# READING TEXT
──────

I never exclusively needed theatre to feel like I was producing art. I’ve always been a bit split when it came to that–a triple threat in another way. In addition to theatre, I also painted and I wrote. Given the time commitments to each of these art forms, they can’t exist for me at the same time. The painting (and drawing) could be made to fit around the other two, but I’ve found that theatre and writing each ask too much of me for me to do both at the same time. I left theatre, to an extent, behind and now I’m focusing on writing.

The blank page, the laptop–they have some of the same allure as that naked stage. I’m surrounded by the artifacts of this art form in my home, books. Shelves and shelves of books. This summer I’ll write about 100,000 words to complete a first draft on my novel in order to start thesis in the fall. There is an anticipation and a rush to the enormity of this project. But it’ll happen, because it has to. As they say in theatre: the show must go on.

So, what else? I spoke of change. I feel like there is something in me that’s changing. This entry has not been a memory keeper, not my normal laundry list of things that I’ve seen and done over the past however long. I suspect that those entries will still come, but perhaps they won’t be the entirety of this thing that I’m doing here. Perhaps it will be more of what Warren Ellis says: this is how I see things from this place/ time I’m occupying. Observation, not only from the confines of what I’m doing, but also what I’m seeing cast larger. We’ll see, this rambling isn’t much of a statement of purpose or a mission statement. It’s a feeling that I have. My two cents right now. Spare change.

──────

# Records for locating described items

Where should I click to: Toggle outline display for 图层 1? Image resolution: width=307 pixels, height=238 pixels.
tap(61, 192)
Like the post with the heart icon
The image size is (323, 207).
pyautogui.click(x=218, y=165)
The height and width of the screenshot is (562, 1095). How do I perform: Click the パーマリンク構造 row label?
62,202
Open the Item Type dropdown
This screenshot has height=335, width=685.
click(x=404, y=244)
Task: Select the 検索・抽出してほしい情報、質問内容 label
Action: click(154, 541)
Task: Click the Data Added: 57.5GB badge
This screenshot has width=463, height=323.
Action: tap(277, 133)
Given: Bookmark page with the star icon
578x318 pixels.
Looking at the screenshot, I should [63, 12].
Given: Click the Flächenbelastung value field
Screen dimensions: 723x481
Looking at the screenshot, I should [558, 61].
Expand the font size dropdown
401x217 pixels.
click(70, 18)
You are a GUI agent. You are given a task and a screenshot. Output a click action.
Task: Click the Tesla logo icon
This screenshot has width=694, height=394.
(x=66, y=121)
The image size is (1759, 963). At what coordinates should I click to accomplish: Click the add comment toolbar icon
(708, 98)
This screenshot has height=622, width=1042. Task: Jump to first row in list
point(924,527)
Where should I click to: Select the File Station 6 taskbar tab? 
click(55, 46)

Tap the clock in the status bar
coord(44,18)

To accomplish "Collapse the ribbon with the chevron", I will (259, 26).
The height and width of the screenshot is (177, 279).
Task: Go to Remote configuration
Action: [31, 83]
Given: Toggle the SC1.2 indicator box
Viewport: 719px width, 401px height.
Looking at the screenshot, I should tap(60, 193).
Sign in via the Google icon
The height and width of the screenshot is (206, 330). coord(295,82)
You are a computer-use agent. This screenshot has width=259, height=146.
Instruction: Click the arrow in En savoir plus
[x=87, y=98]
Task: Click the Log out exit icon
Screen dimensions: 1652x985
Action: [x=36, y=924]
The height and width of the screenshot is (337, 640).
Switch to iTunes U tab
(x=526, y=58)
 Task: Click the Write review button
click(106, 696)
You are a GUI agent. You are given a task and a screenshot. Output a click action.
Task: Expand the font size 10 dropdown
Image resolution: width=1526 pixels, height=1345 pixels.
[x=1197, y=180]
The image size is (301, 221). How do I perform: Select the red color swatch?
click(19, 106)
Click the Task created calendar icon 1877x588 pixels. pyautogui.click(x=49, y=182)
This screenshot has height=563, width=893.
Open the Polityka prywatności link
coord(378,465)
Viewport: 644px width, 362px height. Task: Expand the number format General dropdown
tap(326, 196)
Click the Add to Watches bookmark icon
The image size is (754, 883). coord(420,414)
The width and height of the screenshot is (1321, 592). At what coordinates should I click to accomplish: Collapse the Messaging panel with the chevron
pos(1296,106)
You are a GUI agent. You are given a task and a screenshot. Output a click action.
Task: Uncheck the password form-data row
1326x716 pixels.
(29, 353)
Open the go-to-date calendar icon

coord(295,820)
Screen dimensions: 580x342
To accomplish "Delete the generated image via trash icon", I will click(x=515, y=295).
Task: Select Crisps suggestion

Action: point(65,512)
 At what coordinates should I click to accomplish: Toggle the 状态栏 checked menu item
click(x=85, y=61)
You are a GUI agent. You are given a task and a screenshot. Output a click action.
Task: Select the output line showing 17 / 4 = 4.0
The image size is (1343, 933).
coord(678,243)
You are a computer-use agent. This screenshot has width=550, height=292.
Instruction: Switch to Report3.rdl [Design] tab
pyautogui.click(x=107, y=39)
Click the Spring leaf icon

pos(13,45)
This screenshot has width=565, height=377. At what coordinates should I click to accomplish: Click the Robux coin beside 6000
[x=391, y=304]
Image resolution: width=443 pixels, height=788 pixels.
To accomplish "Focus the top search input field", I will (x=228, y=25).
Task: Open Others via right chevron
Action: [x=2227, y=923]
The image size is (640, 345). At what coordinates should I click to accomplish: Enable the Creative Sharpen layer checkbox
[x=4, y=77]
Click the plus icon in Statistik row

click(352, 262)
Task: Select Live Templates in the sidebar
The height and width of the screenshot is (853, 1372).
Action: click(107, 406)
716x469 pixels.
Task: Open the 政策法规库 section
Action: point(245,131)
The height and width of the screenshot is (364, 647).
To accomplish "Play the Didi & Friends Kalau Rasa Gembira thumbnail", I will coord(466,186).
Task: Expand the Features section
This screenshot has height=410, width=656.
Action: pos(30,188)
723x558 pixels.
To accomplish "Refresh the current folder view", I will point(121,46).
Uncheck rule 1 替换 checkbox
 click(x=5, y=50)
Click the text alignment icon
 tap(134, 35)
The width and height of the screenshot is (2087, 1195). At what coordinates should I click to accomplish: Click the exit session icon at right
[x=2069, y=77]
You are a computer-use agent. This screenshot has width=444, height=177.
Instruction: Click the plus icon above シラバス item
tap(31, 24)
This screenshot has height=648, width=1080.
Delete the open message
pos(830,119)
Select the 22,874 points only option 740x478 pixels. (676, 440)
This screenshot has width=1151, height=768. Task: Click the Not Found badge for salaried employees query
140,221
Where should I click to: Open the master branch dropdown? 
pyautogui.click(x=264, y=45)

──────

# ACTIONS TO TAKE
**A)** From the passage on theatre and writing, retype the part that opens with the words containing "I never exclusively" and closes with "focusing on writing.".
**B)** Reproduce the records from the line containing "Where should I click to: Open" through the end of the records, requests included, adding 121 to every coordinate number in the answers.

# WRITTEN ANSWERS
**A)**
I never exclusively needed theatre to feel like I was producing art. I’ve always been a bit split when it came to that–a triple threat in another way. In addition to theatre, I also painted and I wrote. Given the time commitments to each of these art forms, they can’t exist for me at the same time. The painting (and drawing) could be made to fit around the other two, but I’ve found that theatre and writing each ask too much of me for me to do both at the same time. I left theatre, to an extent, behind and now I’m focusing on writing.

**B)**
Where should I click to: Open the master branch dropdown? 
pyautogui.click(x=385, y=166)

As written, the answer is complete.